Implementing a Rolling Median Filter for GPS Drift Removal

Implementing a rolling median filter for GPS drift removal is a deterministic, low-latency approach to cleaning noisy telemetry. By applying a sliding window over your coordinate stream and calculating the median latitude and longitude independently, you can suppress extreme outliers while preserving legitimate directional changes. Unlike a moving average, which smooths all deviations equally, the median inherently rejects GPS jumps caused by multipath reflections, urban canyon signal bounce, or temporary satellite lock loss. This makes it highly effective for fleet telematics pipelines where predictable latency and minimal memory overhead are mandatory.

Why Median Over Alternatives?

GPS receivers output positions with inherent stochastic noise. A simple moving average reduces variance but introduces phase lag and smears sharp turns. State-space estimators like the Kalman Filtering for GPS Noise Reduction approach offer optimal tracking but require tuning process/measurement noise covariances and maintaining state across batches.

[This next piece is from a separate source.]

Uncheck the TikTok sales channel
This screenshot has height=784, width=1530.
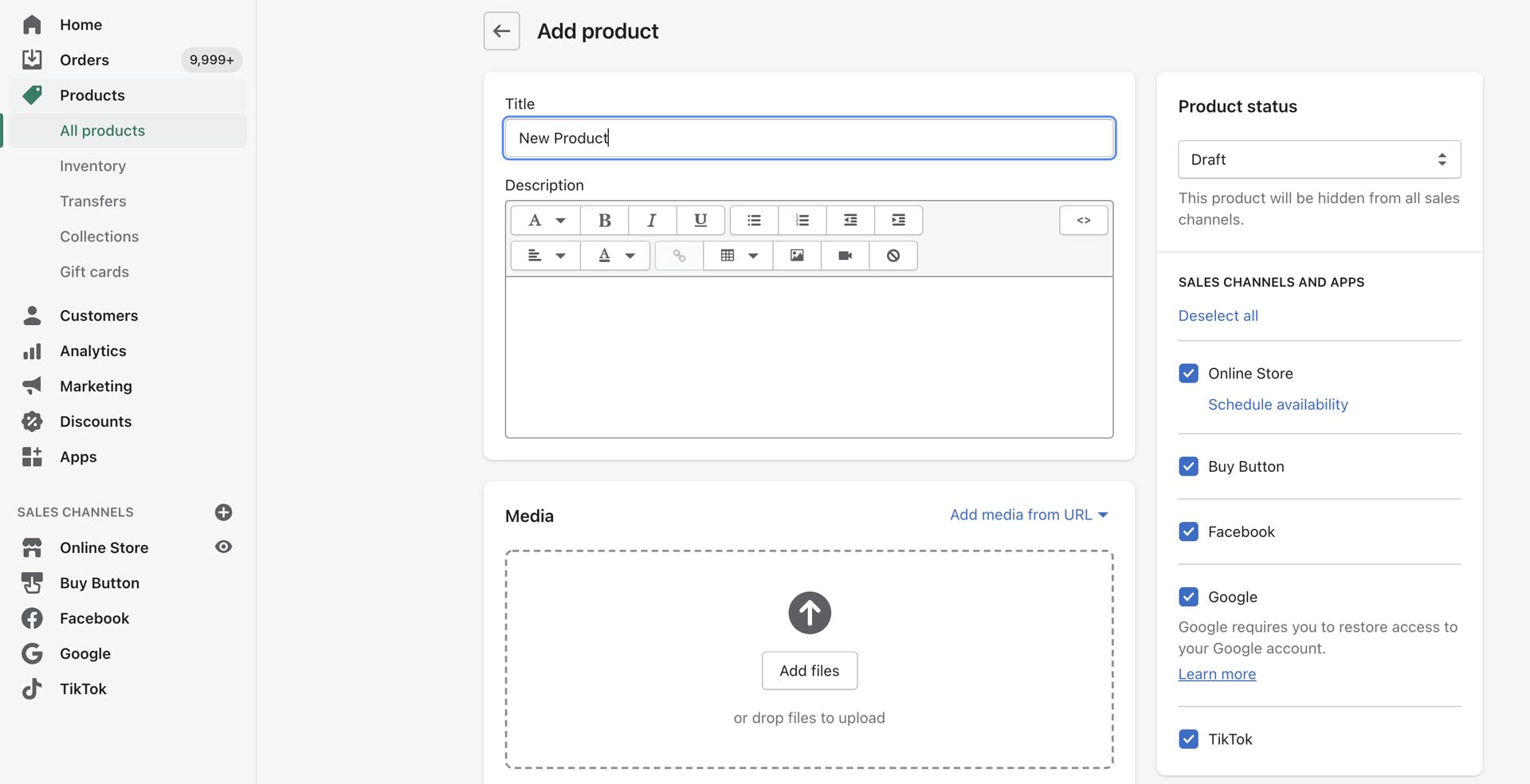(1188, 739)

The rolling median operates statelessly. It requires no covariance matrices, converges instantly, and executes in O(N log W) time where W is the window size. For batch preprocessing or edge devices with constrained compute, it provides a robust first-pass cleaner before heavier algorithms are applied. You can read more about foundational cleaning workflows in GPS Data Preprocessing & Cleaning Fundamentals.

Production-Ready Implementation

Fleet telemetry rarely arrives perfectly aligned. Pings contain irregular intervals, dropped packets, and occasional NaN coordinates. The following function handles chronological sorting, applies the rolling median independently to latitude and longitude, and reverts to original values when the median shift exceeds a configurable drift threshold.

import numpy as np
import pandas as pd
from typing import Tuple

def gps_rolling_median_filter(
    df: pd.DataFrame,
    lat_col: str = "latitude",
    lon_col: str = "longitude",
    ts_col: str = "timestamp",
    window: int = 5,
    max_drift_meters: float = 150.0
) -> pd.DataFrame:
    """
    Apply a rolling median filter to GPS coordinates to remove drift.
    Reverts to original values if the median shift exceeds max_drift_meters.
    """
    if df.empty:
        return df.copy()

    # Ensure chronological order and isolate working copy
    df = df.sort_values(ts_col).copy()

    # Compute rolling median (pandas ignores NaNs by default)
    # See official docs: https://pandas.pydata.org/docs/reference/api/pandas.DataFrame.rolling.html
    lat_median = df[lat_col].rolling(window, min_periods=1, center=True).median()
    lon_median = df[lon_col].rolling(window, min_periods=1, center=True).median()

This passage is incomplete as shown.